● **Brief a**
Render the stretch of rows from the one containing "mites (326, 490)" through the one containing "Дієз Алго (67, 650)" as a JSON list of strings, one string per row, with blank lines left out.

Who can read Bob Woodward's ''Plan of Attack'' and not find his jaw dropping at the fact that from the very beginning, in late 2001, none of the civilian leadership, not Rice, not Powell, not Tenet, not the president, asked where the plan for the occupation phase was? Who can't feel that U.S. captains, majors and lieutenants were betrayed by the Beltway wars between State and Defense? Who can't feel rage that victorious armies stood by and watched for a month while Iraq was looted bare?

Someone like me who supported the war on human rights grounds has nowhere to hide: we didn't suppose the administration was particularly nice, but we did assume it would be competent. There isn't much excuse for its incompetence, but equally, there isn't much excuse for our naivete either.

America may not be able to shape Iraq for the better, but it cannot abdicate its responsibility to prevent the worst. Intervention amounted to a promise. The promise -- of eventual peace and order -- needs to be kept.

It is good that the United States has wanted to be better than it is. It is good that the death of a president gave it a week to revive its belief in itself. But it cannot continue to bear this burden of destiny. For believing that it is Providence's chosen instrument makes the country overestimate its power; it encourages it to lie to itself about its mistakes; and it makes it harder to live with the painful truth that history does not always -- or even very often -- obey the magnificent but dangerous illusions of American will.

● **Brief b**
Return the stretch of the essay on the Iraq war from "Who can read" through "our naivete either.", copied word for word.

● **Supplied data**
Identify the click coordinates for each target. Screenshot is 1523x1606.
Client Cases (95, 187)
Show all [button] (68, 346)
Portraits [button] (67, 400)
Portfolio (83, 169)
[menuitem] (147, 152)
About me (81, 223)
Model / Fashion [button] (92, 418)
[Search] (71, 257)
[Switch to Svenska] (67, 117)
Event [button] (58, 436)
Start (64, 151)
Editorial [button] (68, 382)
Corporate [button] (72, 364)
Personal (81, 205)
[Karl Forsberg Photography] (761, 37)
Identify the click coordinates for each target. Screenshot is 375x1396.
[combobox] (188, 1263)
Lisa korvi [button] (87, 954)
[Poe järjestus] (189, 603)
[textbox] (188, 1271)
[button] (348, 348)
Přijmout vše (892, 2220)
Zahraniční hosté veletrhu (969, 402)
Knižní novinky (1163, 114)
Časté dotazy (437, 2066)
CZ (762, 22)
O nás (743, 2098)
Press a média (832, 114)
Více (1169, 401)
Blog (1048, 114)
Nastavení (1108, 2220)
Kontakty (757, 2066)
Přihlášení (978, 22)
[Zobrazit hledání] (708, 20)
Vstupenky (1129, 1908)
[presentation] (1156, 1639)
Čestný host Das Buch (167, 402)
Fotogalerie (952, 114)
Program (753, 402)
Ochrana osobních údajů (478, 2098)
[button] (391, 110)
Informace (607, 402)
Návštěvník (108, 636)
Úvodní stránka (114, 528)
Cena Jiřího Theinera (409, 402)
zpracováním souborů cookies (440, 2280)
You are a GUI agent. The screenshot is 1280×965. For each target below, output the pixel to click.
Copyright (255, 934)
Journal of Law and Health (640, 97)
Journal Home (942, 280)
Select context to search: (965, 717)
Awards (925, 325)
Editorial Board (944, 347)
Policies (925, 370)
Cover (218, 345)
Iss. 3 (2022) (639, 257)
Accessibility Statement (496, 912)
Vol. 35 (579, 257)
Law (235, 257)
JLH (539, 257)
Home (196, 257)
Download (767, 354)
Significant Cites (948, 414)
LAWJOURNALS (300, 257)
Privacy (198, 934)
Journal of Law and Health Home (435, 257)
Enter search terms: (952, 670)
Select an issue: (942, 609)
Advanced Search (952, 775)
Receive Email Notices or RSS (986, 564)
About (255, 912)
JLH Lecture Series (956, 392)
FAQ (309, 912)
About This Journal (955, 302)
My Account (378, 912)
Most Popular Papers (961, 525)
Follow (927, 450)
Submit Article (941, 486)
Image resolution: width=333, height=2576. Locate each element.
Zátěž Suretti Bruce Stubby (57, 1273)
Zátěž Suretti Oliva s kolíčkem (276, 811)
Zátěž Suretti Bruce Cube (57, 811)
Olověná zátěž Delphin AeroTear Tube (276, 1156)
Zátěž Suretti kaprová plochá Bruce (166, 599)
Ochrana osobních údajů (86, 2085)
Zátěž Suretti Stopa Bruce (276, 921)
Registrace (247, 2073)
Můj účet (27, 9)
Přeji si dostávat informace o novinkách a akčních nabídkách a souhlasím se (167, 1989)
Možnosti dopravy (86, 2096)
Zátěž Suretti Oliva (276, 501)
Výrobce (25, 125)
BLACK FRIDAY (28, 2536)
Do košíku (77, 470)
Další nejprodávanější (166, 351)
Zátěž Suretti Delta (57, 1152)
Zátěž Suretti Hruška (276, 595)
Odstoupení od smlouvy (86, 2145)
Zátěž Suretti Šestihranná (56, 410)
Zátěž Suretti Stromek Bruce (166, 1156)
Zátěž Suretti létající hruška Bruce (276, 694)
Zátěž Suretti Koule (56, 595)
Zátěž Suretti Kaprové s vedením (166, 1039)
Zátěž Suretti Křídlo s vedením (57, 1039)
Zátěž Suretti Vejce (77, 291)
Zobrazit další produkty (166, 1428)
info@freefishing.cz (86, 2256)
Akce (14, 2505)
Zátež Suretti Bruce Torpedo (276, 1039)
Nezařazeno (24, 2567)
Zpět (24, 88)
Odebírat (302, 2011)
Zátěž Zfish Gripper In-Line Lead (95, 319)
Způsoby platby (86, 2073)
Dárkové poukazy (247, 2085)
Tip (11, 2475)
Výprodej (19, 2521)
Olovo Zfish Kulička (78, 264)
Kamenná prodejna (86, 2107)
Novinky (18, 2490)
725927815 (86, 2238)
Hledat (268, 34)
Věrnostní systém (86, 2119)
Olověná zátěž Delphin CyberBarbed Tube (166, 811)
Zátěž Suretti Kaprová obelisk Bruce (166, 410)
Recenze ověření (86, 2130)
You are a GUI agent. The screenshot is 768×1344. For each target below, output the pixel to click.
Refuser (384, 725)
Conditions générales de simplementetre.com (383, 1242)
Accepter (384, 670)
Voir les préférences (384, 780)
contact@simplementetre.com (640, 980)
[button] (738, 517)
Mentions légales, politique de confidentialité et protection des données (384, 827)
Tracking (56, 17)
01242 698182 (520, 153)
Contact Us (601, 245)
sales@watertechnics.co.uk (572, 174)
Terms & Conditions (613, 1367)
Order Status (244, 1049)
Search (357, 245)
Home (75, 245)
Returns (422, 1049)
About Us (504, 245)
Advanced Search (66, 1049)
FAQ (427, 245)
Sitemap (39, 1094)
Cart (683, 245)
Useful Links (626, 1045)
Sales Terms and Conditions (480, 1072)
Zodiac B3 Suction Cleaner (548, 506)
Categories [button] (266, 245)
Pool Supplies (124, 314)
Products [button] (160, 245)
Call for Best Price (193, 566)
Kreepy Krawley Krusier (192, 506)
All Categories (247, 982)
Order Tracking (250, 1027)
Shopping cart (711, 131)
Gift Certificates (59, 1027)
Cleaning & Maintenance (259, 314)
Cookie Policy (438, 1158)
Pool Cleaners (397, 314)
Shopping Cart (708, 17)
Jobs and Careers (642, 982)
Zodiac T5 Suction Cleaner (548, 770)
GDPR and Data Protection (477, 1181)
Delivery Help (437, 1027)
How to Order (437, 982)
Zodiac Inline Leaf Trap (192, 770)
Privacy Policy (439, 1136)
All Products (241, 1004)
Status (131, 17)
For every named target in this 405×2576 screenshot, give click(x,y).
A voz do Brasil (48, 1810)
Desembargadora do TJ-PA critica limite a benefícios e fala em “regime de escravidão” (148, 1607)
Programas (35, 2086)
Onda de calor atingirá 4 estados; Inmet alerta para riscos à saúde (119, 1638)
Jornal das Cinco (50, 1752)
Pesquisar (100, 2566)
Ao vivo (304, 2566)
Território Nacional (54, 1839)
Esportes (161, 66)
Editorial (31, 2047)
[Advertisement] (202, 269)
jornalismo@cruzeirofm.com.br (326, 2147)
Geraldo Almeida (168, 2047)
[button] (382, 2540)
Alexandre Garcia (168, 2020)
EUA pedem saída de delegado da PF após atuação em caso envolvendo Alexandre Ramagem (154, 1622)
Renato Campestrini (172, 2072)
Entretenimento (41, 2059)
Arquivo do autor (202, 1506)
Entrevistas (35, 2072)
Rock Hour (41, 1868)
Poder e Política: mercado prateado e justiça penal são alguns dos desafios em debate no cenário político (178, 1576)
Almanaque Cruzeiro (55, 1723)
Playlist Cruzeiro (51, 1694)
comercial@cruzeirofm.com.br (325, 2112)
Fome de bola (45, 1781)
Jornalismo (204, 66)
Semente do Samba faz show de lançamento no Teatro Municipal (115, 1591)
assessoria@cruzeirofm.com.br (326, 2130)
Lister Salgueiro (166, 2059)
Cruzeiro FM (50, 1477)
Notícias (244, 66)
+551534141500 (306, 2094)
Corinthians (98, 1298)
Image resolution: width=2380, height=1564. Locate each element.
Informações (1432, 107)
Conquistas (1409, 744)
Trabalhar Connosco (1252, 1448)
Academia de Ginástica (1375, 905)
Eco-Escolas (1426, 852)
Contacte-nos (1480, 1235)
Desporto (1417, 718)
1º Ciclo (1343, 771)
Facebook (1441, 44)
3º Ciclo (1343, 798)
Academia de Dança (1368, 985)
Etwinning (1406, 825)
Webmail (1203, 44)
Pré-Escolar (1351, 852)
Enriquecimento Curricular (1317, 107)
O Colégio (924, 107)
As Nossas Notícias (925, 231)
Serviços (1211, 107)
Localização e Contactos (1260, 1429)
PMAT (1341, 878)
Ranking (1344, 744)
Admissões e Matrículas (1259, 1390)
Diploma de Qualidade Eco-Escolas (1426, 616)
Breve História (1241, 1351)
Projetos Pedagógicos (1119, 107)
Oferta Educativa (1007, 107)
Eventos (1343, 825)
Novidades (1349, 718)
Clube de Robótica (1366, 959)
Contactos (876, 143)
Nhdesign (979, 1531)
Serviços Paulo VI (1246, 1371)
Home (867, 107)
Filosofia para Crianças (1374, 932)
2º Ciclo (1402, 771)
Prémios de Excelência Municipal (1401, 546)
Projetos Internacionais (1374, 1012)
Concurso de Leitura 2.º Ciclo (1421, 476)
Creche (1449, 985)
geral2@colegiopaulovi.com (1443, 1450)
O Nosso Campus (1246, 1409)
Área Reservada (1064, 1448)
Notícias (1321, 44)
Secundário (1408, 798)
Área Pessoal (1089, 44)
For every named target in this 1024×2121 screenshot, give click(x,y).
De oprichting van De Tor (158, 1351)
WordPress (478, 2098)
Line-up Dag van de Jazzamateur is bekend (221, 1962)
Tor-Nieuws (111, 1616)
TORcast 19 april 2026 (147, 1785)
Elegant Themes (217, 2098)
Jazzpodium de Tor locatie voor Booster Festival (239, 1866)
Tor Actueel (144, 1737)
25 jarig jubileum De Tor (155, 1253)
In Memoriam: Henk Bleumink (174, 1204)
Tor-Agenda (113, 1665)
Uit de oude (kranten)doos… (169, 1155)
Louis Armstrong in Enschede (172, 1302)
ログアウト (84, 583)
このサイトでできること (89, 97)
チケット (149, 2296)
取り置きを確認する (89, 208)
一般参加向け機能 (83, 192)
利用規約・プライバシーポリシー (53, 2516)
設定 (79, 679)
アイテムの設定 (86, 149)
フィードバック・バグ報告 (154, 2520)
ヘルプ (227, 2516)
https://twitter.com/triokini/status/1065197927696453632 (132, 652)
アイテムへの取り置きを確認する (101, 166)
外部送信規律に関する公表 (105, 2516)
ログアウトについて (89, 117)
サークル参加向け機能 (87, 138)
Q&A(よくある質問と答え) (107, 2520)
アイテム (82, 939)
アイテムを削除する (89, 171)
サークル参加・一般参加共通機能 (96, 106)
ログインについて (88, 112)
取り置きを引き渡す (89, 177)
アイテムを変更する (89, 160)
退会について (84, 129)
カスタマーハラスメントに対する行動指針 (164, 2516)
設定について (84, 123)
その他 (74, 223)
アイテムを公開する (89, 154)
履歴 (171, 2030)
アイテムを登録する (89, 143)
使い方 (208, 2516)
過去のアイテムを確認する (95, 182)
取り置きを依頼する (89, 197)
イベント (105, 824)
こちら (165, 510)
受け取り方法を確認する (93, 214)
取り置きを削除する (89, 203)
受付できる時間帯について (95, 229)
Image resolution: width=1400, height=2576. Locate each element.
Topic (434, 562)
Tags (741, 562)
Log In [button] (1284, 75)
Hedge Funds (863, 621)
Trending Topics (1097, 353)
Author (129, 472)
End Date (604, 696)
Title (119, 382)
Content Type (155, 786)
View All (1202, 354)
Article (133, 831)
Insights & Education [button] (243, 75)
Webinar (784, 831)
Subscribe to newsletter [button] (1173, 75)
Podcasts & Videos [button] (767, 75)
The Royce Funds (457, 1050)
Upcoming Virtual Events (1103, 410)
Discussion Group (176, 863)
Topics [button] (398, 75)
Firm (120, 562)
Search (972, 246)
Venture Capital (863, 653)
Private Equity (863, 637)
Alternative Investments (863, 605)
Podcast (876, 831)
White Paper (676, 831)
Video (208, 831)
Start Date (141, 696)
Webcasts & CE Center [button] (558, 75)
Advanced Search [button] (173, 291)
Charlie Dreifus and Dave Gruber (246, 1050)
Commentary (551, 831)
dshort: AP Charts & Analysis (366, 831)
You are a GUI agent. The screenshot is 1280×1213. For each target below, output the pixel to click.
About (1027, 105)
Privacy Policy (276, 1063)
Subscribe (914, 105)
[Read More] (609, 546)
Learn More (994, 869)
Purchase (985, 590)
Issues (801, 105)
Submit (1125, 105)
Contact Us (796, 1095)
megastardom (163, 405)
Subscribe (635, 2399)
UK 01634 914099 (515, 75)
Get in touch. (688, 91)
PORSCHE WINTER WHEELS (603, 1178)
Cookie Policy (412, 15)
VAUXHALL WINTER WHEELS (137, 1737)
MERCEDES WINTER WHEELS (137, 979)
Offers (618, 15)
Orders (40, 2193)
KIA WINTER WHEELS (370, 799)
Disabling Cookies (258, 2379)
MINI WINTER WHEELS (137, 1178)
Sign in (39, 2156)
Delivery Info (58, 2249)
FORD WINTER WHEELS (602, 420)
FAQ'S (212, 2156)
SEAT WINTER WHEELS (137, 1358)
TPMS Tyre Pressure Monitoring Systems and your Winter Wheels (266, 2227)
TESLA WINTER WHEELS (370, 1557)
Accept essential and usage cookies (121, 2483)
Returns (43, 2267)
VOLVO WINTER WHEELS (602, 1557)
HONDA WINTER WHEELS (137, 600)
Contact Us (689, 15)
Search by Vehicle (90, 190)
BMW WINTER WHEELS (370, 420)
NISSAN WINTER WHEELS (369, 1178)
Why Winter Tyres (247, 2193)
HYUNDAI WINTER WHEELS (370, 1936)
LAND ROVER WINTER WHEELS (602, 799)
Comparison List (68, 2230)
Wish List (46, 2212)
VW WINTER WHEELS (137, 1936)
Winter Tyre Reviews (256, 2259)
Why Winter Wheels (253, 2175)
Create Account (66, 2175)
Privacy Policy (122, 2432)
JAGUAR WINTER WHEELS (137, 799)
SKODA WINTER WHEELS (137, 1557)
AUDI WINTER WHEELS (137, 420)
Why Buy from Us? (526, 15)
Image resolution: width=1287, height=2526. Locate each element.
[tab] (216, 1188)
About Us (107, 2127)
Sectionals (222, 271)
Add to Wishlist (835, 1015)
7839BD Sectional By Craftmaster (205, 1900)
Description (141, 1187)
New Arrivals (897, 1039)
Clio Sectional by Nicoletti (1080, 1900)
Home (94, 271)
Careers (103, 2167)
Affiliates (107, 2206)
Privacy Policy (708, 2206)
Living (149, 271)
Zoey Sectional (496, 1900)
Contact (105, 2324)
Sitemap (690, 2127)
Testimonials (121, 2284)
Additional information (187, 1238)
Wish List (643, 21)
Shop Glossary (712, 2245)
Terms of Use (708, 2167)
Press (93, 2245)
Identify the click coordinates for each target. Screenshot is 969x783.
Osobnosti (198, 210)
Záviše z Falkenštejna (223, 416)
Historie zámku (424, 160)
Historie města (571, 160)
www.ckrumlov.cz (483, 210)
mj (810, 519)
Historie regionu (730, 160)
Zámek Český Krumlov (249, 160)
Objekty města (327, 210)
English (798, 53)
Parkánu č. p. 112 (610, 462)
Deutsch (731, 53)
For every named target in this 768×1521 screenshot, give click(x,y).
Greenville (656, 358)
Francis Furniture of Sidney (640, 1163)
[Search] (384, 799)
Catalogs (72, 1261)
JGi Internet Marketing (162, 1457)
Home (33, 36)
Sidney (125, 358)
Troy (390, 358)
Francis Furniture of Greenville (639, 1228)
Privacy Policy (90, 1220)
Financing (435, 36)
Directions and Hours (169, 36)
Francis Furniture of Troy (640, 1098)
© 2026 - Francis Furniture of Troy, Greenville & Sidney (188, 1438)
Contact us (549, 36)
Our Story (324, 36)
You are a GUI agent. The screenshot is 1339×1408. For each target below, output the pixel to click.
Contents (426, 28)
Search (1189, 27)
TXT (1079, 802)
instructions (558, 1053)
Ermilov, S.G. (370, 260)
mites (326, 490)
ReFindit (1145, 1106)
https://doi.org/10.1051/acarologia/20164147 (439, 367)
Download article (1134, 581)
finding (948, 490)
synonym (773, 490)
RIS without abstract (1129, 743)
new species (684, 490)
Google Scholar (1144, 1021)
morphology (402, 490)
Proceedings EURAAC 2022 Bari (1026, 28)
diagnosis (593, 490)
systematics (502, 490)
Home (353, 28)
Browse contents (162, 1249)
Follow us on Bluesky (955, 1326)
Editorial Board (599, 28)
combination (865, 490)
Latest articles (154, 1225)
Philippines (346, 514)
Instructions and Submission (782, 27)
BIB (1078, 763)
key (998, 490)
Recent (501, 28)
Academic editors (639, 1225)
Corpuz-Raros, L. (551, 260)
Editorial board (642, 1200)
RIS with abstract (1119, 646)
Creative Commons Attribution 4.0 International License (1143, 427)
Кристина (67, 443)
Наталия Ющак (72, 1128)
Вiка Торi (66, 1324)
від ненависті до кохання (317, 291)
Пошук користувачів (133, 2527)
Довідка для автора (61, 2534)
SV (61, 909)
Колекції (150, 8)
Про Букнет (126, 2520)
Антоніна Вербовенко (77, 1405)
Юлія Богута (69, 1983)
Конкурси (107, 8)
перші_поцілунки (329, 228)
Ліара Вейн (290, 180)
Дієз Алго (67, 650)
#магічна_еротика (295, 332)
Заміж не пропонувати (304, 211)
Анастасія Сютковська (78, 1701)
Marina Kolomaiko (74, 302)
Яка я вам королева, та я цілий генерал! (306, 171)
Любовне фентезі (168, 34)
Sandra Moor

● **Final result a**
[
  "mites (326, 490)",
  "ReFindit (1145, 1106)",
  "https://doi.org/10.1051/acarologia/20164147 (439, 367)",
  "Download article (1134, 581)",
  "finding (948, 490)",
  "synonym (773, 490)",
  "RIS without abstract (1129, 743)",
  "new species (684, 490)",
  "Google Scholar (1144, 1021)",
  "morphology (402, 490)",
  "Proceedings EURAAC 2022 Bari (1026, 28)",
  "diagnosis (593, 490)",
  "systematics (502, 490)",
  "Home (353, 28)",
  "Browse contents (162, 1249)",
  "Follow us on Bluesky (955, 1326)",
  "Editorial Board (599, 28)",
  "combination (865, 490)",
  "Latest articles (154, 1225)",
  "Philippines (346, 514)",
  "Instructions and Submission (782, 27)",
  "BIB (1078, 763)",
  "key (998, 490)",
  "Recent (501, 28)",
  "Academic editors (639, 1225)",
  "Corpuz-Raros, L. (551, 260)",
  "Editorial board (642, 1200)",
  "RIS with abstract (1119, 646)",
  "Creative Commons Attribution 4.0 International License (1143, 427)",
  "Кристина (67, 443)",
  "Наталия Ющак (72, 1128)",
  "Вiка Торi (66, 1324)",
  "від ненависті до кохання (317, 291)",
  "Пошук користувачів (133, 2527)",
  "Довідка для автора (61, 2534)",
  "SV (61, 909)",
  "Колекції (150, 8)",
  "Про Букнет (126, 2520)",
  "Антоніна Вербовенко (77, 1405)",
  "Юлія Богута (69, 1983)",
  "Конкурси (107, 8)",
  "перші_поцілунки (329, 228)",
  "Ліара Вейн (290, 180)",
  "Дієз Алго (67, 650)"
]

● **Final result b**
Who can read Bob Woodward's ''Plan of Attack'' and not find his jaw dropping at the fact that from the very beginning, in late 2001, none of the civilian leadership, not Rice, not Powell, not Tenet, not the president, asked where the plan for the occupation phase was? Who can't feel that U.S. captains, majors and lieutenants were betrayed by the Beltway wars between State and Defense? Who can't feel rage that victorious armies stood by and watched for a month while Iraq was looted bare?

Someone like me who supported the war on human rights grounds has nowhere to hide: we didn't suppose the administration was particularly nice, but we did assume it would be competent. There isn't much excuse for its incompetence, but equally, there isn't much excuse for our naivete either.